De son côté, le regard du plus jeune l'avait elle aussi scruté. De sa cicatrice, ses yeux glissèrent jusqu'à sa hanche où elle dissimulait son arme.

— Non, aucun problème, pourrais-je parler à Meidra ou Meowan ? Je souhaitais les remercier pour leur formation, inventa Kaelah qui raffermit ses appuis pour prendre discrètement une position de combat.

Les deux goelrans observèrent leur leader avec une lueur d'inquiétude, un mouvement de tête les encouragea.

— Non j'en doute elpokarane, il est trop tôt, mais suivez-nous, on sait où vous pouvez les attendre.

Les mains de ses amis se refermèrent sur la kaarane avant qu'elle n'ait le temps de réagir. Elle tenta de se débattre, alors qu'ils la tiraient déjà vers l'enclos des keerons. Allaient-ils la jeter dans la gueule des fauves ?

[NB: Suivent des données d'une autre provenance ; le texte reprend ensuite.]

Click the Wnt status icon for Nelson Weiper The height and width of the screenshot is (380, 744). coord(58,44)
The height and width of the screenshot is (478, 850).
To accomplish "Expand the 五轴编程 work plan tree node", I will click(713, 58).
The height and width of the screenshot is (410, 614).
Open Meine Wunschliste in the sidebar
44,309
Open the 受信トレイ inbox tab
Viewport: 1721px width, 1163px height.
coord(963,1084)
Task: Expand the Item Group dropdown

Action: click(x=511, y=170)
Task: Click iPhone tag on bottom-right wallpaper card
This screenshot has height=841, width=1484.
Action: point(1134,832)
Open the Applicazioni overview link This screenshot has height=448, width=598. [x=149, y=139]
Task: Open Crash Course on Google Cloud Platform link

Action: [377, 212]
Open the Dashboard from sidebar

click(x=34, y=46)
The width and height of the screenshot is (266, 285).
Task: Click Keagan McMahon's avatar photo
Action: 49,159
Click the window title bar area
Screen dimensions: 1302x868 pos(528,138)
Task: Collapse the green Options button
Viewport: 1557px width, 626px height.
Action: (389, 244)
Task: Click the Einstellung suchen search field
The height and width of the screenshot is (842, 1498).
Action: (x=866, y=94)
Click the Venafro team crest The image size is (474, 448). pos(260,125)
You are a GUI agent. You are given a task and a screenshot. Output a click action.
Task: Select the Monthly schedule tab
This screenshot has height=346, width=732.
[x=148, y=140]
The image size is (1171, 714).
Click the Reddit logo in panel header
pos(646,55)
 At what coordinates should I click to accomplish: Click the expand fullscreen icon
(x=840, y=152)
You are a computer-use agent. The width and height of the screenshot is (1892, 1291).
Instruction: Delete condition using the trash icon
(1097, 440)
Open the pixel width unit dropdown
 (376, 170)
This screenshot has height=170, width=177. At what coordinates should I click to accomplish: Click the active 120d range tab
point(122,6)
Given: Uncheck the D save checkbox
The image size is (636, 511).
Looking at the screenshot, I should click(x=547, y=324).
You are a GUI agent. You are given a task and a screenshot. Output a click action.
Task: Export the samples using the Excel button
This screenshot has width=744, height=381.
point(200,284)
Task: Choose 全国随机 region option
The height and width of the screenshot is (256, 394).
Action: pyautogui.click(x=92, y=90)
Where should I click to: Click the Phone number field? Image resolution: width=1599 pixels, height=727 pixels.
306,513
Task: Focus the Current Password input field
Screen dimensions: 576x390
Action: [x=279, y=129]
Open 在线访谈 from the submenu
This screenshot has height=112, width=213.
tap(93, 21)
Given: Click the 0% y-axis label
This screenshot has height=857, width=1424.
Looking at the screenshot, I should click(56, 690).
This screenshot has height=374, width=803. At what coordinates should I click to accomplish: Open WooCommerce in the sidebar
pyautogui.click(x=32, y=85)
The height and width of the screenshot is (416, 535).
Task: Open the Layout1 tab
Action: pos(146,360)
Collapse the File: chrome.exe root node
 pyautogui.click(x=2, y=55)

— Attendez, lança le chef du trio.

Le cœur de Kaelah battait en sourdine dans ses oreilles. Avait-il changé d'avis ? La main du goelran souleva le haut de sa tunique et saisit le gant.

— Un ami sera ravi de récupérer sa création, se réjouit-il en agitant le totem de Kaelah sous ses yeux.

La rage envahit Kaelah, mais ce n'est pas son cri qui résonna dans les plaines. Une forme floue emmena le goelran dans son élan et le plaqua au sol. La kaarane et ses deux oppresseurs se tournèrent vers un Jamil qui assénait coup sur coup au plus jeune.

Sans hésiter, la goelpokarane profita de cette diversion pour se débarrasser de leur emprise. D'un bond elle récupéra son gant tombé au sol et se retourna pour faire face à ses adversaires. Un premier manwol la frôla, elle le dévia juste à temps, surtout la pointe du croc de keeron qui trônait au bout. Les coups s'enchaînèrent ensuite et plus d'une fois elle dut reculer. Elle voyait la joie sauvage danser dans les yeux de ses assaillants alors qu'elle sentait que les hautes herbes lui chatouillaient déjà la nuque.

Une fois que les trois eurent pénétré dans l'enchevêtrement végétal, un sourire éclaira le visage de Kaelah. Elle était sur son territoire. Sous le coup de la surprise, les attaques ralentirent, et elle en profita pour disparaître. Après une esquive, elle se glissa dans le rideau vert où elle sut qu'elle n'était pas seule. Elle gardait en vue les goelrans et, à chaque pas, le grondement familier faisait résonner les environs. À présent les deux kaarans étaient dos à dos, pétrifiés, des proies sur le terrain de deux prédateurs.

Comme guidée par son totem, Kaelah se jeta sur celui qui était le plus près. Son bras entoura le cou de sa cible qu'elle tira en arrière. Dans le même temps, elle enfonça ses griffes dans les côtes de son adversaire. Elle passa facilement le cuir de meorine, encore plus facilement la peau, elle ne dut forcer que lorsqu'elle arriva aux os. Un premier gémissement s'acheva lorsqu'elle tira pour ouvrir profondément l'abdomen.

Elle laissa le corps s'affaisser au sol et soudain le dernier ennemi lui faisait face. Il la voyait, il n'avait qu'à tendre son manwol pour la transpercer. Mais, soudain, une forme terrible quitta l'abri du rideau d'herbe. Le kaaran n'eut pas le temps de se défendre qu'une mâchoire se referma sur son épaule. Kaelah eut juste le temps de voir la frayeur s'installer dans son regard quand le keeron l'emmena avec lui dans les plaines, ne laissant que le manwol rebondir à terre.

Alors la kaarane relâcha son souffle. Ses jambes tremblaient de manière incontrôlable, mais elle n'avait pas le temps de se poser. Car au-delà des cris de Jamil pour la retrouver, au-delà des rayons de lumière qui illuminaient déjà le ciel, la terreur avait déjà envahi le camp.